Activity list
1 > According to the Fumo case study, what change in user engagement was measured between the two phases of usability testing?
2 > Resume the Fumo case study, picking up right after its final sentence.

Overview
Fumo is a mobile speech therapy platform designed to support children with Childhood Apraxia of Speech (CAS).
Using AI-powered 3D avatars and real-time feedback, Fumo bridges the gap between weekly clinical sessions and daily speech practice, making therapy more engaging and accessible.
Results
From V1 to V2, my teammates and I redesigned Fumo. Through research, ideation, and countless iterations of prototyping, we transformed the application into a more accessible and engaging experience.
Between two phases of usability testing we saw a 86% increase in user engagement.
What is Childhood Apraxia of Speech (CAS)?
Childhood Apraxia of Speech (CAS) is a neurological speech disorder where the brain has trouble planning and coordinating the muscle movements needed for speech. Kids with CAS know what they want to say, but their brains struggle to send the right signals to their mouths, making it hard to speak clearly.
Context and Problem
Children with CAS often face delays in speech development due to motor planning difficulties. Access to therapy is limited. These are some of the problems that they face:
Hypothesis

A 3D avatar that acts as a speech coach to improve the accuracy and confidence of children practicing alone.

Real-time, emotionally expressive feedback improves engagement and retention in early learners.
Potential Solutions
Introducing the NVIDIA OMNIVERSE 3D MODEL
Avatar design was created with Metahuman Creator, stylized to avoid the "uncanny valley."
Facial animation is powered by NVIDIA Audio2Face and TensorRT for near real-time lip sync from speech input.
Integration was done using Unreal Engine for building the animation logic that syncs mouth shapes to phonemes dynamically.
The development of 3D model
The 3-D avatar with different human facial expressions and articulation using real-time 3D rendering.



The 3D model displaying different emotions and prosidies
Restructuring the Learning Flow to Improve Engagement & Practice Quality
The Approach
Since direct testing with young children diagnosed with apraxia was not yet possible (due to the longer recruitment and ethical approval processes involved), we adapted our research methods:
Conducted pilot testing with older individuals with speech disorders and general users simulating speech therapy tasks
Analyzed session behavior patterns, completion rates, and points of drop-off
Reviewed secondary research on cognitive load theory
This gave us enough behavioral signals to identify flow pain points while we awaited broader access to the pediatric population.
The Challenge
Initial versions of the app followed a story-driven, emotion-later structure, where users engaged with storytelling modules before practicing articulation. However, early pilot observations with adult users including individuals with speech challenges revealed that the flow was cognitively demanding.
Users struggled to maintain focus through long, multi-step sessions, and articulation practice felt scattered rather than structured.
Given the known cognitive profiles of children with apraxia (sourced through secondary research and literature reviews), we hypothesized that a similar or even greater disengagement would occur with our target audience if the flow remained complex.
Due to session fatigue users lost interest after 15–20 minutes.
Since words were pulled randomly from different emotional contexts, we hypothesized that children would be unable to build muscle memory or reinforce patterns.

Given data
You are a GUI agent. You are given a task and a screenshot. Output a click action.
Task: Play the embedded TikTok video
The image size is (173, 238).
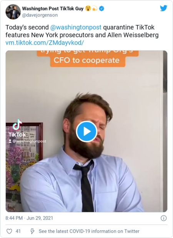87,131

Answers for each item
1 > An 86% increase.

2 >
Root Cause
I realized that the cognitive demand was still very high. Users had to constantly switch emotional contexts while also learning pronunciation, two taxing tasks at once.
Plus, the absence of a consistent speech path led to shallow learning and low engagement.
Old flow:
01
Story module first
02
4 practice words
03
Emotion-driven word repetition
04
Asked questions to make them answer with the practice words
The Solution
One promising idea is to let kids earn a brief storytime after completing their articulation exercises. Research in child development and UX supports this strategy – showing that storytelling rewards can boost motivation, sustain engagement, and reduce cognitive overload.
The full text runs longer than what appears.